Title: Disentanglement Puzzle [Gen, 550 words]
Characters: Sarah Blake
Spoilers: Provenance
Rating/ Warnings: PG-13/ None
Summary: A missing scene from S1 episode, Provenance. Sarah Blake, in between finding the body and coming to the motel room. Written for
missing_spn.
Disentanglement Puzzle
Sarah’s sitting alone on the low curb across the street from poor Evelyn’s house, mindless of the damage to her pale cashmere coat. Her cell phone is clutched tightly in her hand. She’s dimly aware of the commotion surrounding her-flashing lights and muted sirens, various policeman and detectives standing around taking notes or sipping coffee, and the milling crowd of gawkers attracted by the late night spectacle.
It’s like Sarah’s stepped out of her life and into a television crime drama. Or an episode of X-Files. Sarah’s mind shies away from the thought, because what happened in that house… what she thought she saw… could simply not have happened.
Sam and his brother, and that hulking monstrosity they call a car, is long gone. They hadn’t touched anything in the house, and Sarah, God help her, had covered Sam’s prints on the door with her own. Then she called 9-1-1.
A steaming cup of coffee is thrust into Sarah’s face, startling her out of her thoughts. She scoots back slightly, eyes focusing on the policeman’s short blunt fingered hands. Wedding ring. Faux-Rolex watch peeking out from beneath uniform. Not like Sam’s hands, long and large. They had looked awkward, clutching the wine list back in the restaurant. But deft; so deft picking a lock. Lock. Sam. Dean. The phone call… rushing here to Evelyn’s house.
Evelyn’s head flopping backwards at Sarah’s touch, as if it were attached on hinge. Blood, blood everywhere and Oh, God, Evelyn is dead.
Evelyn is dead, the Telescas are dead, and somehow that horrible painting is involved. That painting… and Sam Winchester.
The officer is talking to her, but it takes a moment for Sarah to register his words.
“-shock, Miss Blake.”
Sarah takes a shuddering breath and brushes away the unruly strands of hair that have fallen into her face. She takes the coffee-cheap convenience store fare in a Styrofoam cup with paper handles-nothing like the decadent café latte macchiatos Sarah likes to treat herself to at her favorite bagel shop, or the imported German blend favored by her father. She takes a sip: burned asphalt across her tongue. It’s the best coffee she’s ever tasted.
“I’m… I’m OK,” she finally responds to the hovering officer. She wearily pushes herself to her feet, ignoring the man’s outstretched hand. “I’m just… I can’t believe. It’s a nightmare.” Her voice shakes a little, and Sarah feels fresh tears burning in her eyes.
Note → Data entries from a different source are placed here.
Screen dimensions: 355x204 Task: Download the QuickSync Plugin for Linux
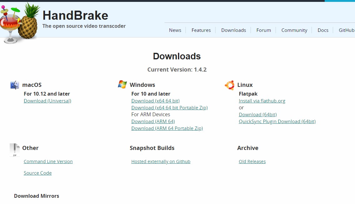pos(277,121)
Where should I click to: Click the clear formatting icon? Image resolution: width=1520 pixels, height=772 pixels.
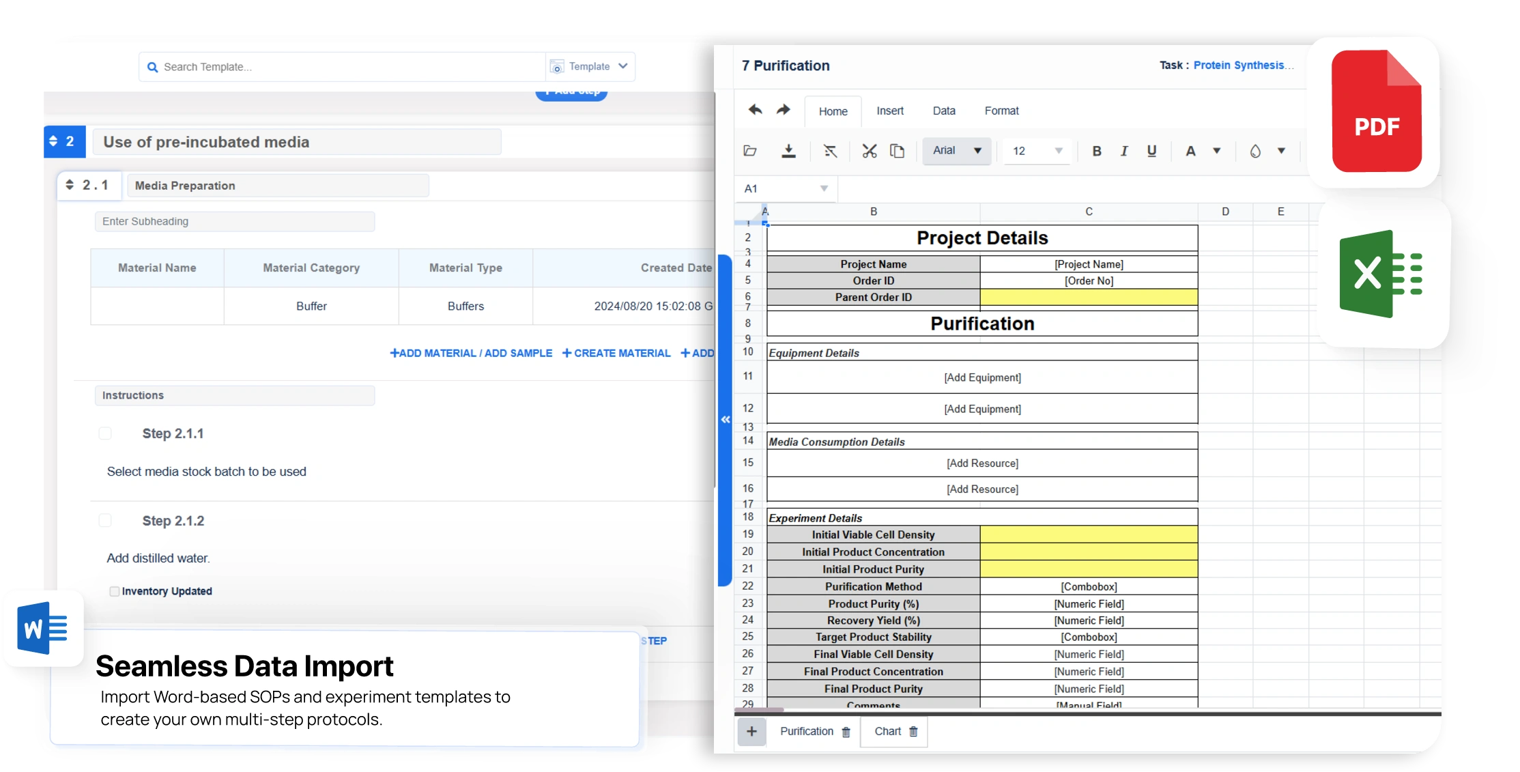click(830, 151)
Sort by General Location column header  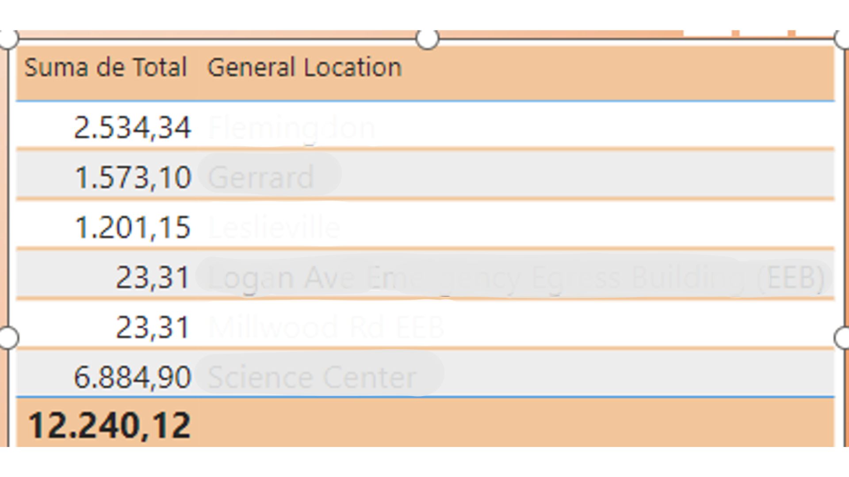click(x=305, y=68)
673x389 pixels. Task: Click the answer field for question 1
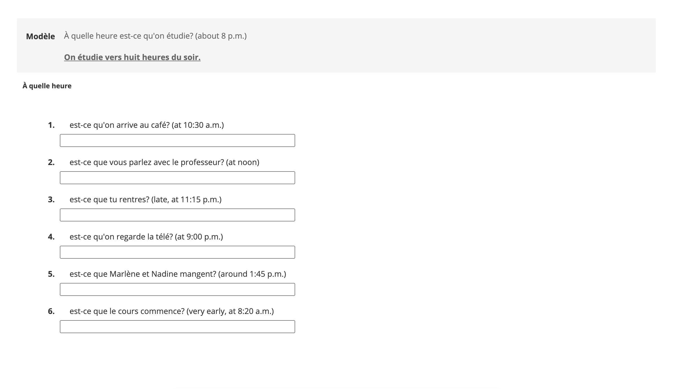pyautogui.click(x=177, y=140)
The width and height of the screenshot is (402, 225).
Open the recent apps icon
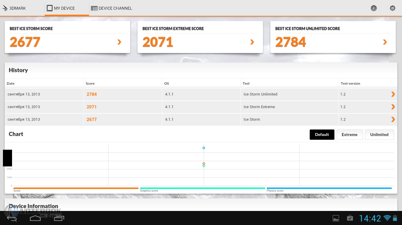point(59,218)
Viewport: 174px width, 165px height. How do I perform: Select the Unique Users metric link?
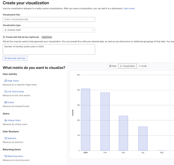(x=14, y=120)
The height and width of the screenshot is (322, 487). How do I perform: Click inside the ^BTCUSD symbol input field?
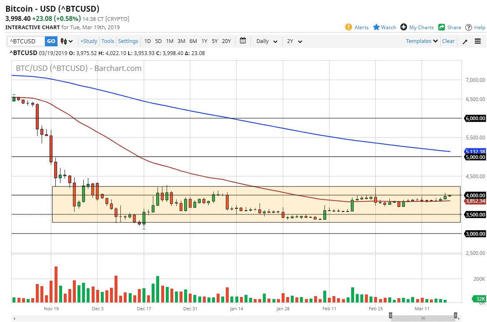coord(25,41)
The policeman nods sympathetically, his mustache quivering. “I understand, ma’am. I know it’s hard, but we really do need to ask you a few questions.”
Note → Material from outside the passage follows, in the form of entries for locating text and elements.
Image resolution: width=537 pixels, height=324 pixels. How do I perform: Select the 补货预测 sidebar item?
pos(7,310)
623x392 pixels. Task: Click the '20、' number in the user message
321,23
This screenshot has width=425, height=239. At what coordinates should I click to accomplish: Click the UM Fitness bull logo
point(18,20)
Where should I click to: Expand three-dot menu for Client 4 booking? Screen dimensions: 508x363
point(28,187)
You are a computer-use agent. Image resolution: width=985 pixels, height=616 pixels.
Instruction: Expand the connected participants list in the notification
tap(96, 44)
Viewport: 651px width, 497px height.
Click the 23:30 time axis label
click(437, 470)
“Of course,” Sarah murmurs.
It’s easier than it should be, lying to the police-covering up, somehow, for these two men she’s just met, men she has no reason to trust-except… Sam. There’s something about Sam that catches at Sarah.
It’s not his hair, or his clothes, or even his haunting (haunted) eyes, which are somehow sad when he thinks no one is watching. No, it’s something else about Sam that fascinates her. He reminds Sarah of the hanayama puzzles Sarah’s mother used to give her as souvenirs from her many trips to the Far East: difficult to disentangle, but ultimately fascinating and unpredictable.
Sam Winchester, mystery.
Sarah Blake has questions. It’s time she got a few answers of her own.